Stainless bolts/nuts have a tendancy (sp) to gall at the slightest provocation, they will stick together to the point that the pair ultimately welds together and they cannot be salvaged, nohow. If you use stainless make sure you use Locktite, oil, grease never seize or some kind of thread lubrication even on locknuts. If you want to try it put a dry 3/8" stainless bolt in a vice and turn a nut on it, you don't even have to tighten it up much before it ruined..Mike

He speaks the truth. You need, I think , at least a grade 6 there because of the small size and the tremendous forces present. SS is not as strong, but hardened bolts won't readily rust either because of the treatment they receive.
 
A word of warning about stainless steel fasteners.
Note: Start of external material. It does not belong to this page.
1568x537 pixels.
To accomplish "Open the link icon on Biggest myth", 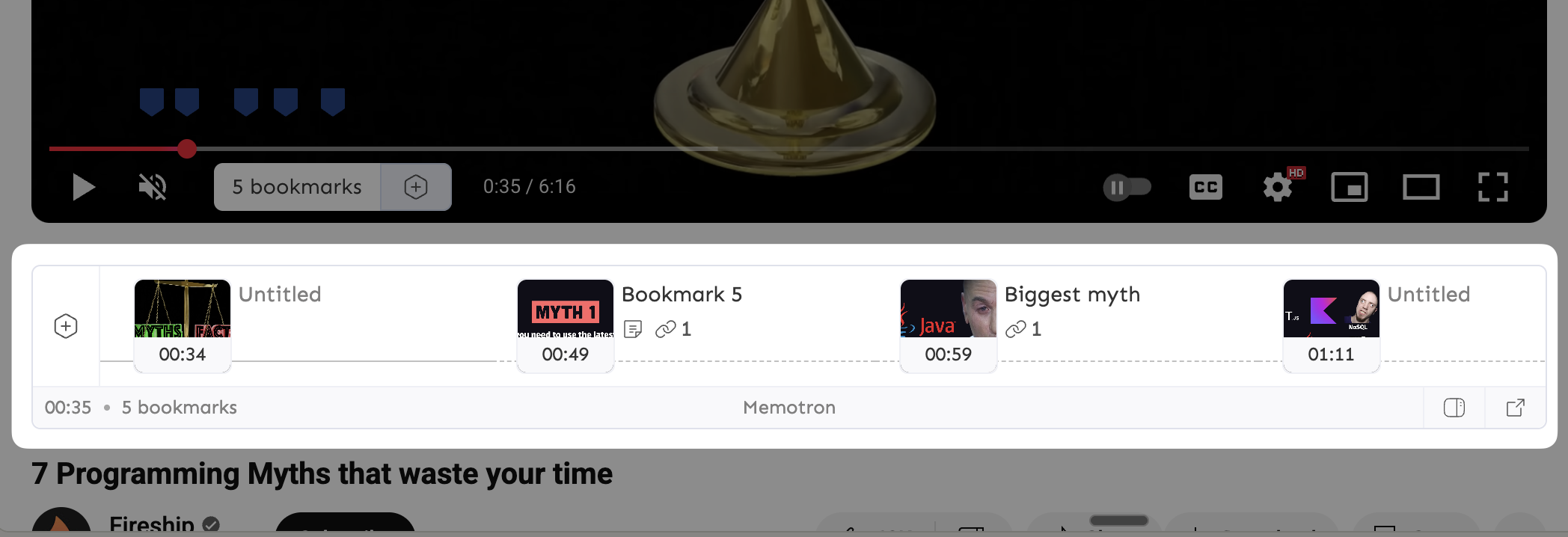I will click(x=1016, y=329).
I am aware of the galling/seizing/galvanic corrosion issues with S/S against aluminum and plan to use Loctite to prevent the dreaded seizure woes. Careful about the strength issues, though. The studs that were in there were about as hard as room temp butter and there are stainless grades that easily equal grade 5 carbon steel strengths. 18-8 stainless comes to mind immediately. Anyway, the cap screws I bought were too short, so I will be buying a new set next week after some measuring, rather than the guess I took today... :)

Mark
 
i thought stainless and aluminum play nice together, they are NOT disimilar metals or cause galvanic action to occur. i know if you use iron/steel and aluminum then they get mad at each other and antaganzie each other to corroded then they weld together.

help me understand this gauling?

-ryan
 
Unprotected stainless fasteners WILL seize in aluminum. I don't know the metallurgical details, but they definitely DON'T like each other.
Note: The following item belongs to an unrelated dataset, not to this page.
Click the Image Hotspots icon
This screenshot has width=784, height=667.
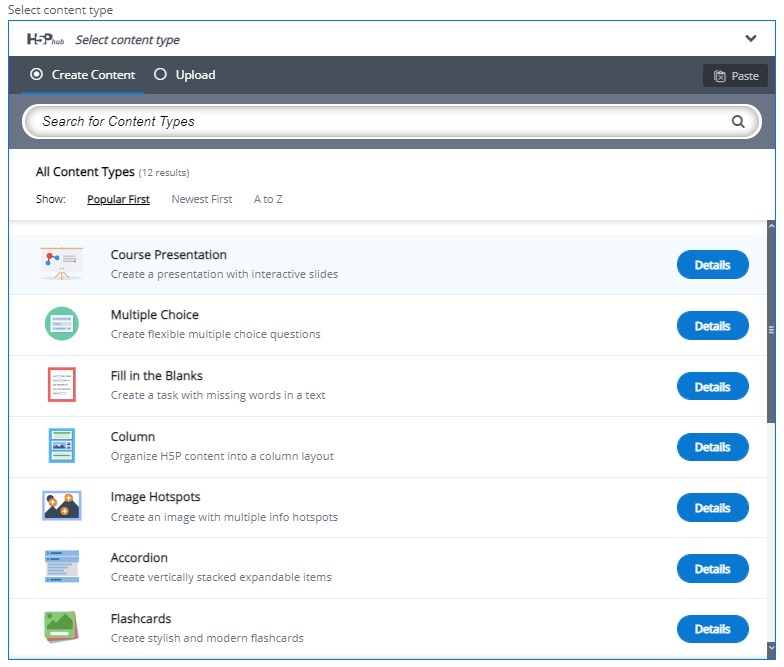pos(62,506)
You MUST have something between the two metals. As stated earlier, any decent antisieze or thread locking compound will work fine.

I'm especially paranoid about the stainless bolts holding my bike's exhaust headers on. I used a high-temp antizieze, but I still loosen and re-torque these once or twice a year, just to make sure they will still move.
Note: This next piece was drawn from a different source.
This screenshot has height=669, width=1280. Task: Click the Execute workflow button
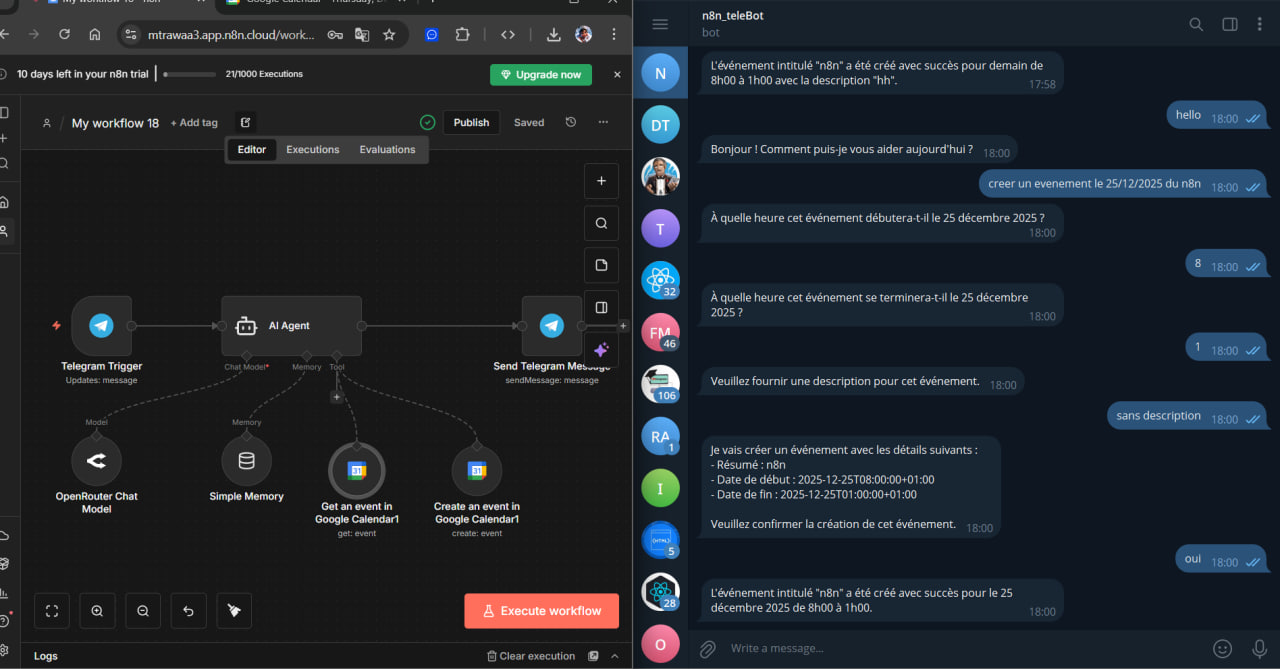coord(541,611)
I'm fully aware that stainless isn't as strong as a good grade 8 bolt. It's also more brittle. However, the existing fork studs were obviously made of a very soft, low-grade steel, and were not stamped on the ends with any identifying marks. They bent easily, and one even bent and broke off with very moderate torque when I was removing them. They were definitely not grade 8.

Therefore, I feel entirely justified with replacing these inferior bits with stainless instead of equally low-grade plain steel studs.

I replace fasteners with stainless whenever possible, but not in critical, loaded applications (inside the engine, axles). The studs at the bottom of the fork only locate the axle clamp -- they do not bear the load.

I would definitely NOT replace these studs with bolts, except in an emergency. The threads in the aluminum fork leg are rather fragile, so you definitely would only want to use them once (thread in new studs) rather than many times (every time you remove the front wheel).
 
I met this one in the middle.

Bought some oversize 3/8 inch engine studs are the local Canadian Tire store (you can try your own auto store), cut off the threaded parts and re-threaded with the metric size.

Got the high strength, security, and proper fit all in one. Cheap, too.
 
galling

galling

It was described to me once that galling in S/S is caused by scratching the oxide layer on the bolt and/or nut . This allows the S/S to weld itself to the opposing piece. Makes sense to me as it's the oxide layer that gives stainless it's corrosion resistant properties.